I’ve been on a particular crusade to eliminate alert fatigue wherever we see it in New Relic’s engineering environment. We all know it’s no fun to wake up bleary-eyed at 2am, and be forced to solve a customer facing outage. It’s particularly un-fun when you’re awoken at 2am, only to find out that the automated notification isn’t actionable, and there’s nothing to do but silence the alert and go back to bed. It may be impractical to truly eliminate all spurious alerts, but realizing it is hard shouldn’t stop us from coming up with new ways to find those false negatives so we can all get some uninterrupted sleep.
It was with this mindset that I attended the awesome Monitorama PDX conference in my home town of Portland. The conference attracted a diverse group of Ops and Dev folks looking to discover together how we can improve the Monitoring tools and processes we use to make great teams and great products. Hats off to Jason Dixon and all his volunteers, who did a great job of organizing it.

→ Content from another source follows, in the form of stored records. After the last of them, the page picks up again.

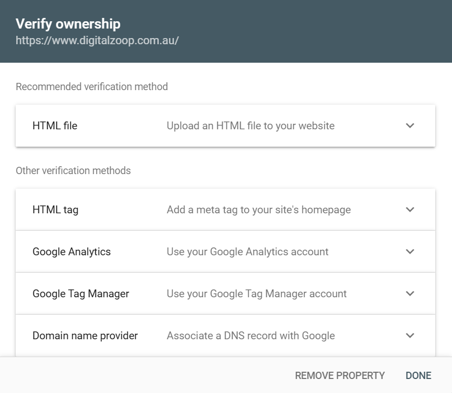The image size is (452, 393).
Task: Click 'Upload an HTML file to your website' text
Action: click(x=251, y=126)
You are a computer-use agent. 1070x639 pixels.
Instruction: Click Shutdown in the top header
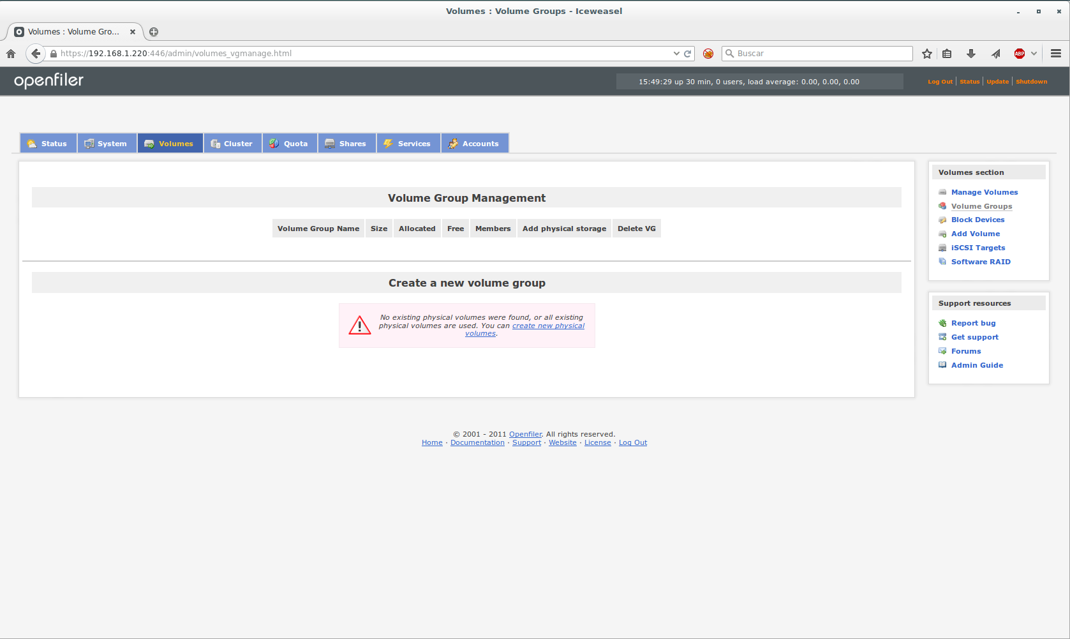point(1031,82)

There were a range of great talks around monitoring and DevOps, from getting started with data collections, to math for better anomaly analysis and detection. But I was mostly interested in one subject in particular: how others identify and reduce alert fatigue. Two of the talks dove deeply into that topic, and I’ll give you a run-down on the most insightful points they brought up below.
Trimming the Fat
In particular, I really appreciated the examples that Dan Slimmon of Exosite gave in his “Car Alarms and Smoke Alarms”. He focused on the accuracy of our status checks and probes, and how it impacts our ability to rely on them to give a clear indication that we need to act.
I took two large focus points away from it:
- You may think your 90% probable detection of a problem is good. It’s not. You want to look at the Positive Predictive Value (PPV) of a check.

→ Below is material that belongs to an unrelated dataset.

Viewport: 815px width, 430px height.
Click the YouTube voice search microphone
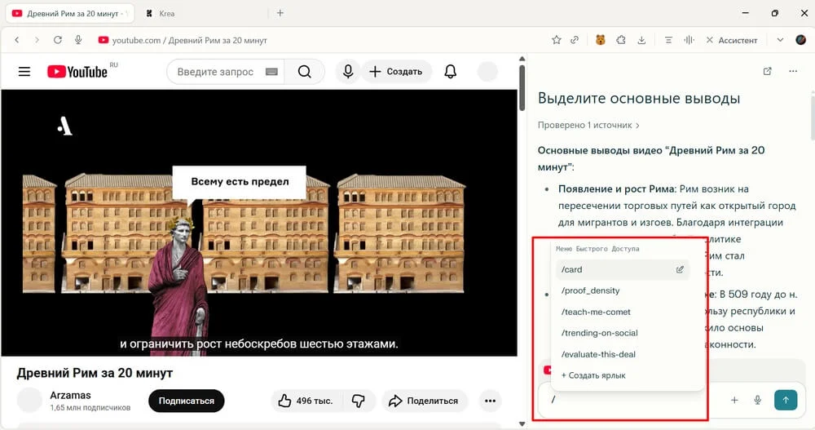(x=348, y=72)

- The Sensitivity and Specificity of your checks need to be really high the more available your service is.
The Positive Predictive Value is the probability that something is ACTUALLY wrong. This is affected by Sensitivity and Specificity:
- Sensitivity being the percentage of identifying actual failures in your service.
- Specificity being the percentage of identifying your service actually working.
He provided some cool calculations showing that even when you have a service or instance that has an rate of 99.9% uptime, and your check has a Sensitivity of 99% and a Specificity of 99%, your check is actually terrible. Why is this so terrible? His results show that if you are paged in the middle of the night with such a check, you only have a 1 in 10 chance that you need to take action. Looking back on my own experience, this doesn’t seem far the reality facing most people who spend a significant amount of time on call.
Outage Lifecycles and Monitoring Stacks
Dan’s talk really lined up with the great presentations given by Scott Sanders of GitHub (The Lifecycle of an Outage) and Daniel Schauenberg of Etsy (A Whirlwind tour of Etsy’s Monitoring Stack). Each of these presentations showed how their organizations equipped their Engineers to reduce the overhead burden when dealing with complex infrastructure. While the entire tool chains they employ are very similar to what many Ops teams already use, we can glean many ways to improve our own usage of them. They shared one commonality that I plan on implementing immediately: the auto-generated on-call report.
Github generates theirs via an awesome chat-ops interface, and Etsy has their Ops Weekly. Both allow the engineers to generate a report of all the alerts that paged out to them and easily annotate them. Most places I’ve worked at place importance on spreading status information on the key outages and impacts in their environments. Github and Etsy have built on this idea by annotating when an alert had no action and why there was no action taken. This can turn into a strong body of knowledge that would be essential in better tuning alerts and ensuring they are actionable.
Having attended a number of DevOpsDays conferences, which tend to discuss many broad DevOps topics include tools and culture, it was refreshing to see how narrowing in on the topic of monitoring and analysis of app data really can impact how we embrace DevOps as a culture.